• _THE DATA_:
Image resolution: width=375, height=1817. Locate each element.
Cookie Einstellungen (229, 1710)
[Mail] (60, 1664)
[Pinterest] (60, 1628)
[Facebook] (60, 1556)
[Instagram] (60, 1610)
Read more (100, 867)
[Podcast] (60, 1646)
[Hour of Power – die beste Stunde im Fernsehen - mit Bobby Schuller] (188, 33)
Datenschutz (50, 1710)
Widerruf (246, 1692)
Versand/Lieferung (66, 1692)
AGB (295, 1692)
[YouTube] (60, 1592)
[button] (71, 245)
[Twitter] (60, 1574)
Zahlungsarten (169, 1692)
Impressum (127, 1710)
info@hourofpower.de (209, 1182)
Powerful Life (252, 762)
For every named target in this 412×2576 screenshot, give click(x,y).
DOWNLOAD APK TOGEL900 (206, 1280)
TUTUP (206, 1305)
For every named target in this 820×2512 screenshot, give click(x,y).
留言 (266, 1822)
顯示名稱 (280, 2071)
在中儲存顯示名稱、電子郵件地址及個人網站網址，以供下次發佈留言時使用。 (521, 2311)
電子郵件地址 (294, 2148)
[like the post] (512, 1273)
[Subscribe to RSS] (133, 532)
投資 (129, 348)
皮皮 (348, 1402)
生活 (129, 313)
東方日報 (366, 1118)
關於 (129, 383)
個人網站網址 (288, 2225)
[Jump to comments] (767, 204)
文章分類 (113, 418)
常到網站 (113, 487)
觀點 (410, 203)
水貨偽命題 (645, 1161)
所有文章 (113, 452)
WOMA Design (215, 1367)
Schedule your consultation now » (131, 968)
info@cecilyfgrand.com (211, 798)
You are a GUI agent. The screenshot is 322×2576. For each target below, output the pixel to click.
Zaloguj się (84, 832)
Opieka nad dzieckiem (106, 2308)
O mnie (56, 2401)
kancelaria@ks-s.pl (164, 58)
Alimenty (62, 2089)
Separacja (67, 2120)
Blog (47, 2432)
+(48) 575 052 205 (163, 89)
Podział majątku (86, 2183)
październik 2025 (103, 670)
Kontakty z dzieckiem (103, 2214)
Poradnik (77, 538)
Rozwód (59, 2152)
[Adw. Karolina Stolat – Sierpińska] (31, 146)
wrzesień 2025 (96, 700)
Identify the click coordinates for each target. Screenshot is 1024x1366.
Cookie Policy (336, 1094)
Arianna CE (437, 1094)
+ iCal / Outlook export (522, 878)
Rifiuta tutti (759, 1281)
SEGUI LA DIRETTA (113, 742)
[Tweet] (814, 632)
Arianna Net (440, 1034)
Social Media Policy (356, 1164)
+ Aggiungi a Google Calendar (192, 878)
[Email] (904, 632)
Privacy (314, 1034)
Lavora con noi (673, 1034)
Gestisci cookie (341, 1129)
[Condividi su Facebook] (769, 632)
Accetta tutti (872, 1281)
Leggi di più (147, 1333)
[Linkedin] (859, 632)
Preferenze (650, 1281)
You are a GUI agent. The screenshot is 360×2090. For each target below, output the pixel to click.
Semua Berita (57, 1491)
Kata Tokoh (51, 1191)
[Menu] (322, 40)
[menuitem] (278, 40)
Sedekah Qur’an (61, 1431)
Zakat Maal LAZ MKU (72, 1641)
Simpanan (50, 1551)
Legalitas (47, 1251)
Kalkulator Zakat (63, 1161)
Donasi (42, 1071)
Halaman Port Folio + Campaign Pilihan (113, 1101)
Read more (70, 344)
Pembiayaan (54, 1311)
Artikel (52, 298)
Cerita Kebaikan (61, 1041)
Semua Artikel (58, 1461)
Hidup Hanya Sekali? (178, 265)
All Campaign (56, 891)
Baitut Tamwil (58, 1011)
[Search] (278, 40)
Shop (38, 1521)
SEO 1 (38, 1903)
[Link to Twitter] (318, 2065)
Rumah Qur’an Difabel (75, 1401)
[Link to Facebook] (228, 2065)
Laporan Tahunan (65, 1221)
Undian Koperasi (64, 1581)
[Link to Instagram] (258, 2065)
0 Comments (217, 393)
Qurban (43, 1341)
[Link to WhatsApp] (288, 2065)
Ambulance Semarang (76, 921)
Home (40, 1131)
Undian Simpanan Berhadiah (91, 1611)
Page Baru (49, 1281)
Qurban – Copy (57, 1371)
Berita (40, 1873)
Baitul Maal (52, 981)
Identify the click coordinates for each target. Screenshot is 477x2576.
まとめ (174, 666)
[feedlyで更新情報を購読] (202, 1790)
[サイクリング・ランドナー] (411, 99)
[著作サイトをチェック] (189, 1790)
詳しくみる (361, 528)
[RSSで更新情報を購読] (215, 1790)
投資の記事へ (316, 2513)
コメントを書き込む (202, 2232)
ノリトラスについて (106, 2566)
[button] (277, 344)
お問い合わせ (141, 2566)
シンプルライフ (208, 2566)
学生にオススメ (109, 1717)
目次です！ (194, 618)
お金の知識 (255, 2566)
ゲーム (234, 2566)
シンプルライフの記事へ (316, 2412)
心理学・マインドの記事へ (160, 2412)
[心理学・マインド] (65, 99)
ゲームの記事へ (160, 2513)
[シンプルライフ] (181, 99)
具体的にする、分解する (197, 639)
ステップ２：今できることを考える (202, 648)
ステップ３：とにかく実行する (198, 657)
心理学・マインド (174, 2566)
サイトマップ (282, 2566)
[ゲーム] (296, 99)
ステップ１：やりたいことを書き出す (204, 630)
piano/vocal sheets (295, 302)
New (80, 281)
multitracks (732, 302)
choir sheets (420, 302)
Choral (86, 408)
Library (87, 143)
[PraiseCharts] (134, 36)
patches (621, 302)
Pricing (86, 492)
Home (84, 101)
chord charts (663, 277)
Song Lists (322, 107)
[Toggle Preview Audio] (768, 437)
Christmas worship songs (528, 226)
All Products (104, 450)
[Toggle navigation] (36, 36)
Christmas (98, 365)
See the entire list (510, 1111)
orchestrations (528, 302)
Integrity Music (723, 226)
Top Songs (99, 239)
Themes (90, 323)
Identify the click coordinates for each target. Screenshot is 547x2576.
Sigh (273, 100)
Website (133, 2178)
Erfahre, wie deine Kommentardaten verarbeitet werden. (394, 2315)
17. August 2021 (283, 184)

• _TRY IT_:
Using the entries above, give back exactly the line containing "Powerful Life (252, 762)", the line containing "O mnie (56, 2401)", and every line between them, and nothing else.

• _RESULT BELOW_:
Powerful Life (252, 762)
For every named target in this 412×2576 screenshot, give click(x,y).
DOWNLOAD APK TOGEL900 (206, 1280)
TUTUP (206, 1305)
For every named target in this 820×2512 screenshot, give click(x,y).
留言 (266, 1822)
顯示名稱 (280, 2071)
在中儲存顯示名稱、電子郵件地址及個人網站網址，以供下次發佈留言時使用。 (521, 2311)
電子郵件地址 (294, 2148)
[like the post] (512, 1273)
[Subscribe to RSS] (133, 532)
投資 (129, 348)
皮皮 (348, 1402)
生活 (129, 313)
東方日報 (366, 1118)
關於 (129, 383)
個人網站網址 (288, 2225)
[Jump to comments] (767, 204)
文章分類 (113, 418)
常到網站 (113, 487)
觀點 (410, 203)
水貨偽命題 (645, 1161)
所有文章 (113, 452)
WOMA Design (215, 1367)
Schedule your consultation now » (131, 968)
info@cecilyfgrand.com (211, 798)
You are a GUI agent. The screenshot is 322×2576. For each target below, output the pixel to click.
Zaloguj się (84, 832)
Opieka nad dzieckiem (106, 2308)
O mnie (56, 2401)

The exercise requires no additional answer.